Agent to Agent · Human–AI communication; empathic AI
Should Machines Be Empathic? An Integrative Review of Empathy Appropriateness in Large Language Models
Empathy is appropriate when it preserves the user's primary goal, and costly when it displaces it.
- Stage
- Conceptual paper · propositions developed
- Last activity
- 2026-08
- Collaborators
- Chi-Ching Juan
An LLM that responds to a debugging question by first acknowledging how frustrating the bug must be is doing something recognizably empathic and possibly counterproductive. This paper argues that appropriateness is not a property of the empathic move itself but of its relationship to what the user came to accomplish.

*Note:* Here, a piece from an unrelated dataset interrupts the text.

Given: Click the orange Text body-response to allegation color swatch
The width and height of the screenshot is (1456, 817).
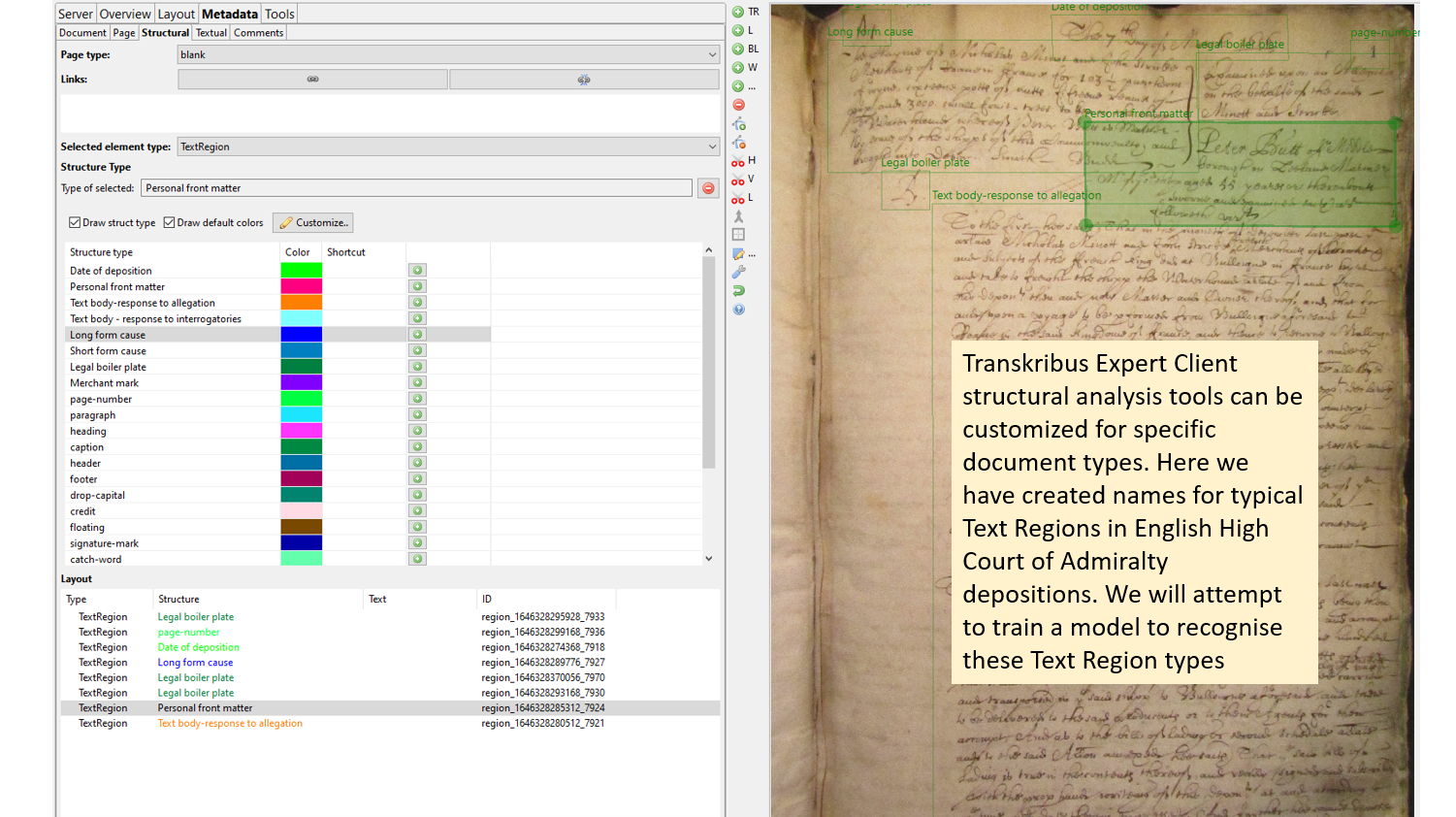Looking at the screenshot, I should pyautogui.click(x=301, y=303).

Using Multiple Goals Theory, we treat every message as carrying a hierarchy of goals and define empathy as appropriate when it preserves that hierarchy — recognizing affect in service of the primary goal rather than in competition with it. The framework yields five propositions and, more usefully for design, a diagnostic: the question is never how much empathy to express, but whether this expression advances or displaces the goal the user actually has. Emotional support escapes the critique entirely when support is the primary goal, which is why blanket prescriptions in either direction fail.
The record
- Idea
- Shift the debate from whether LLMs can display empathy to when empathy is appropriate, using Multiple Goals Theory to explain how empathic recognition can support or displace the user’s primary communicative goal.
- Research Question
- When is empathy appropriate in an LLM response, and what communicative principle should govern whether and how an LLM uses empathy?
- Key Proposition
- Empathy is appropriate when it preserves and advances the user’s primary communicative goal; it becomes inappropriate when socioemotional engagement competes with, redirects, or substitutes for that goal. Emotional support is not displacing when it is itself the primary goal.
- Data
- Conceptual synthesis of research on LLM empathy capability, perceived empathy, interaction context, human–AI differences, and the costs of excessive or misdirected empathy; no new empirical dataset in the current paper architecture.
- Analysis Result
- Conceptual result, not an empirical finding: the paper develops goal-hierarchy preservation, distinguishes goal-preserving empathy from goal displacement, and derives five propositions covering goal contingency, recognition need, facilitation of primary-goal pursuit, displacement costs, and emotional support as a legitimate primary goal.